[Screen grounding data]
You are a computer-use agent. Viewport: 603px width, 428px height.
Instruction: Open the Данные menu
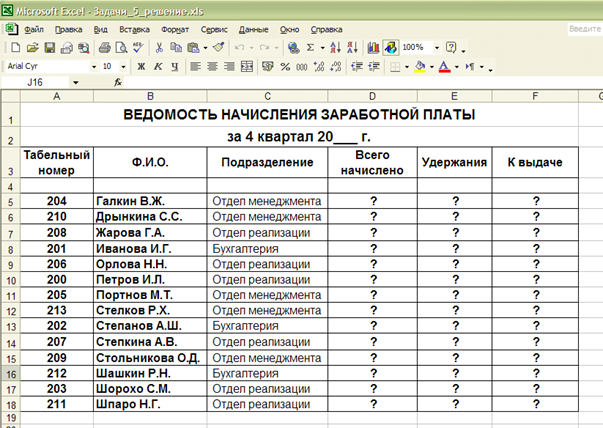253,30
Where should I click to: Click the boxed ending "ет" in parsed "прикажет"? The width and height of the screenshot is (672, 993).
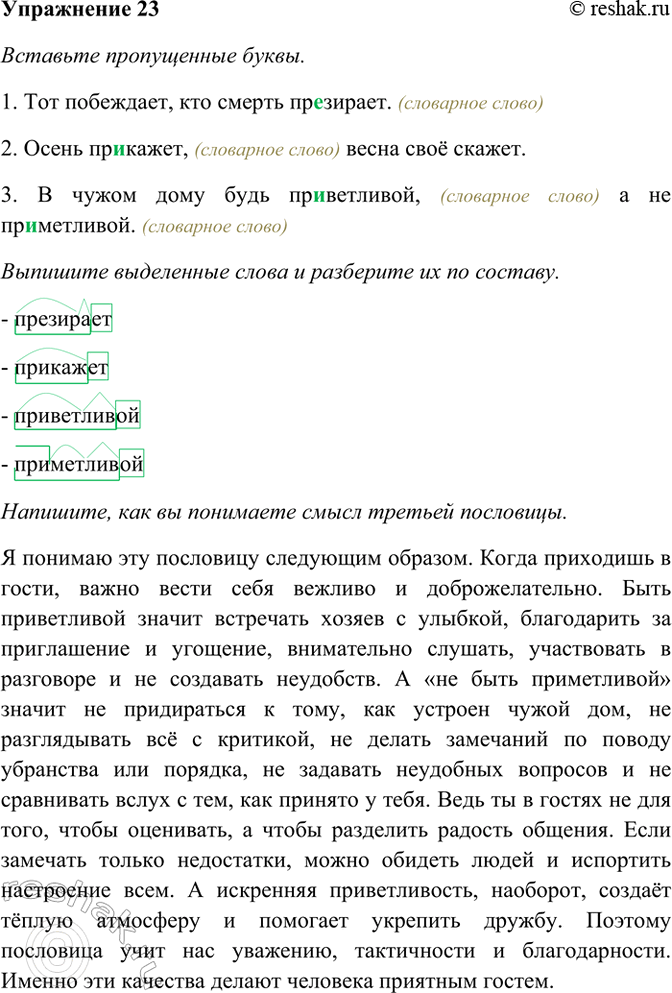[97, 367]
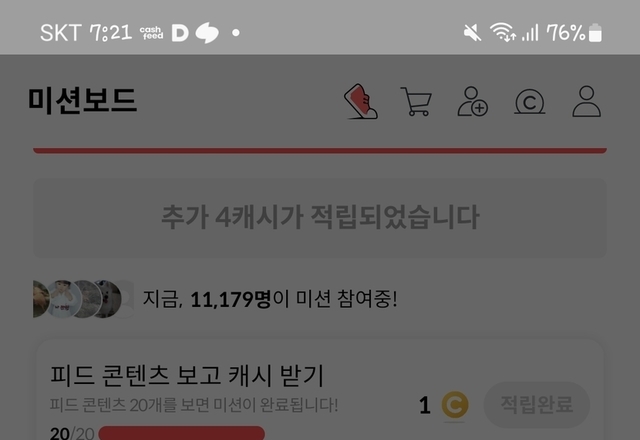This screenshot has height=440, width=640.
Task: Open the red sneaker step-counter icon
Action: tap(361, 101)
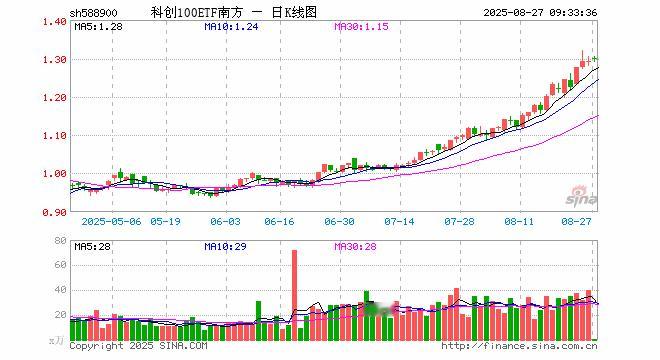Click the 科创100ETF南方 chart title
660x360 pixels.
[197, 13]
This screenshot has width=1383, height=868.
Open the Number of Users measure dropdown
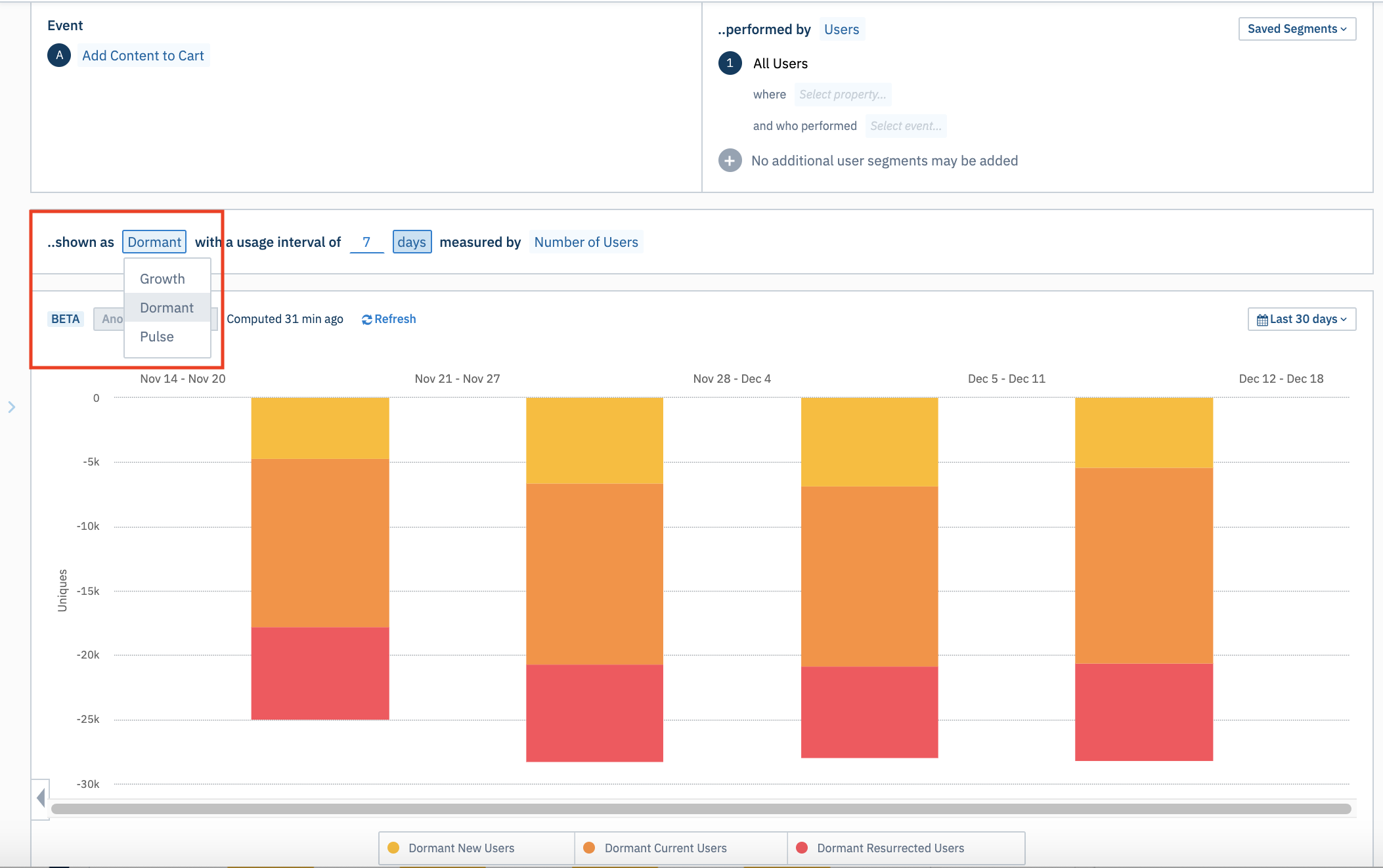586,242
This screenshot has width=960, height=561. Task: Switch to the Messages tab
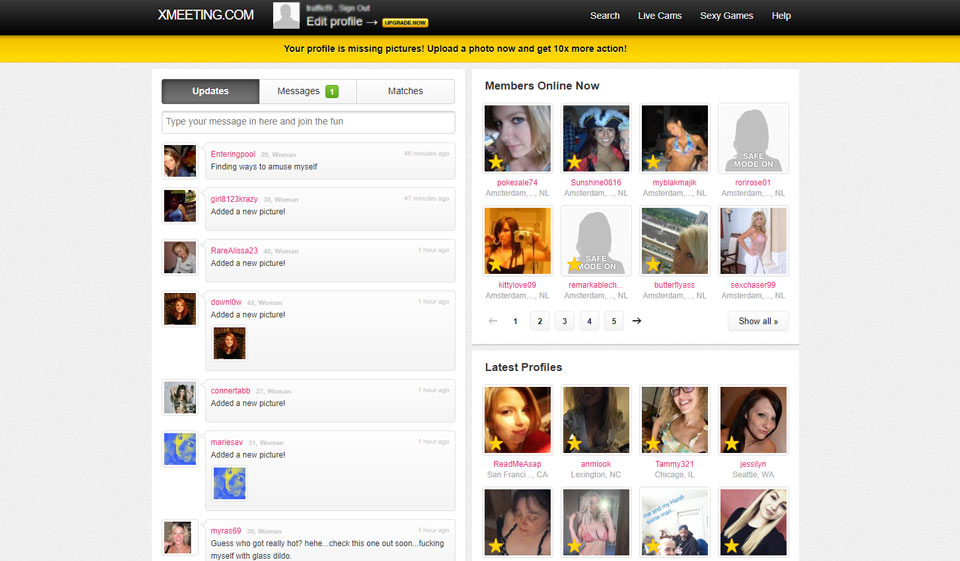299,91
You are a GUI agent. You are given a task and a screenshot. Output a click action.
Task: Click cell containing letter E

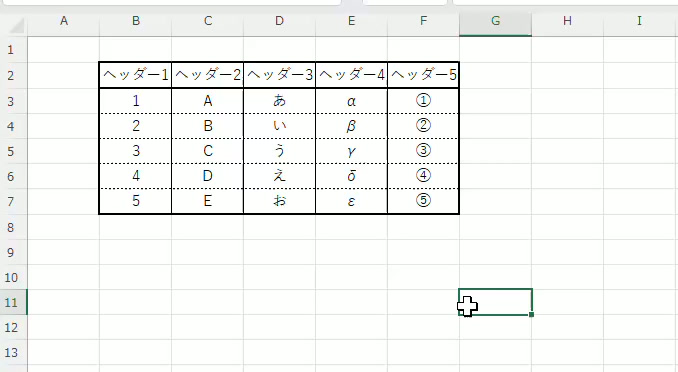coord(208,201)
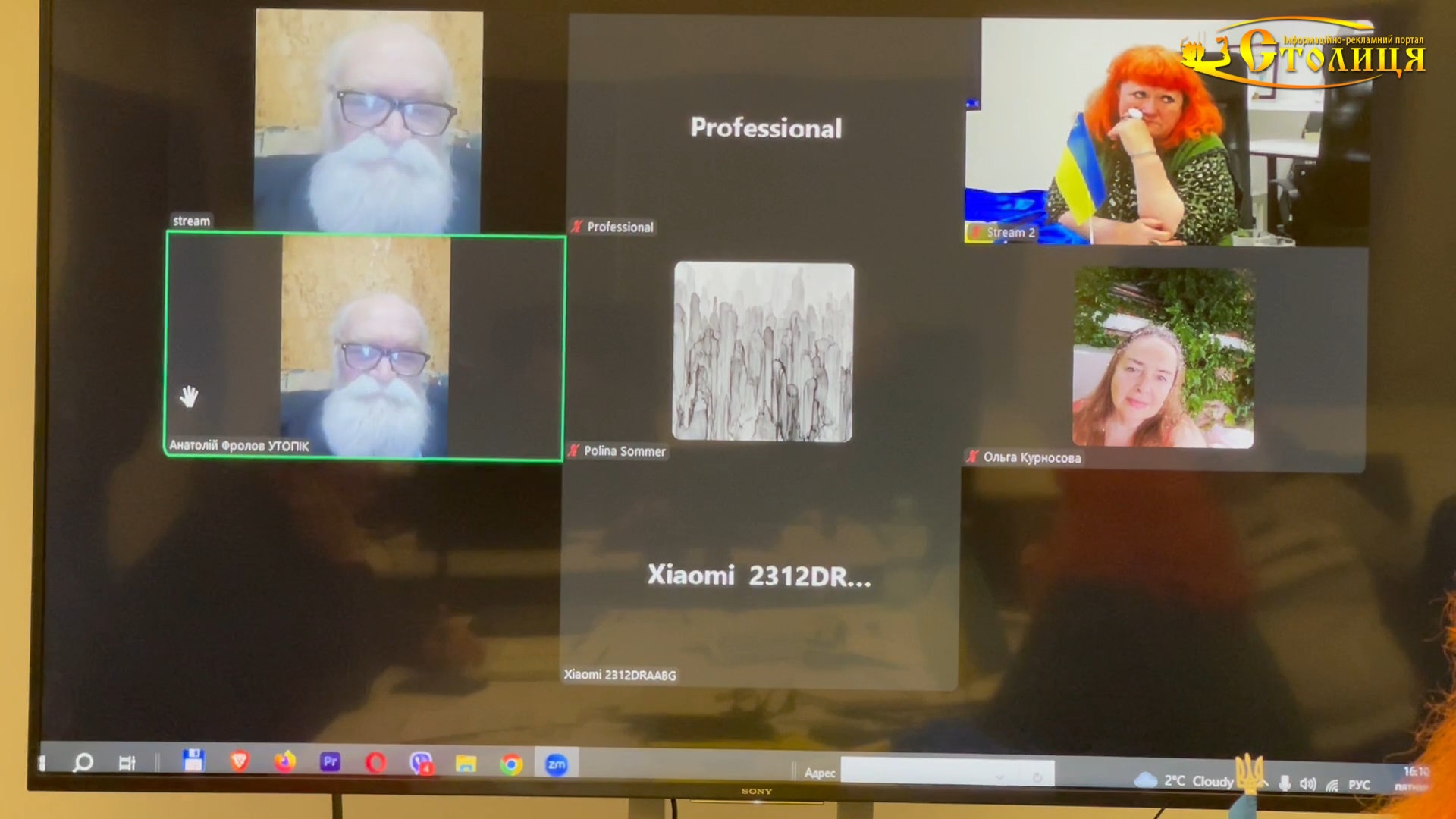Adjust volume via speaker tray icon
The height and width of the screenshot is (819, 1456).
tap(1307, 784)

Your goal ▸
Repeat every line of the data above word for word, leaving the pictures out.

Solution to this exercise ▸
You are a computer-use agent. Viewport: 603px width, 428px height.
Instruction: Open the Данные menu
253,30
Where should I click to: Click the boxed ending "ет" in parsed "прикажет"? The width and height of the screenshot is (672, 993).
[97, 367]
This screenshot has height=440, width=640.
Task: Open the red sneaker step-counter icon
Action: tap(361, 101)
Click the 科创100ETF南方 chart title
660x360 pixels.
[197, 13]
This screenshot has width=1383, height=868.
Open the Number of Users measure dropdown
586,242
This screenshot has width=960, height=561. Task: Switch to the Messages tab
299,91
You are a GUI agent. You are given a task and a screenshot. Output a click action.
Task: Click cell containing letter E

coord(208,201)
Adjust volume via speaker tray icon
The height and width of the screenshot is (819, 1456).
tap(1307, 784)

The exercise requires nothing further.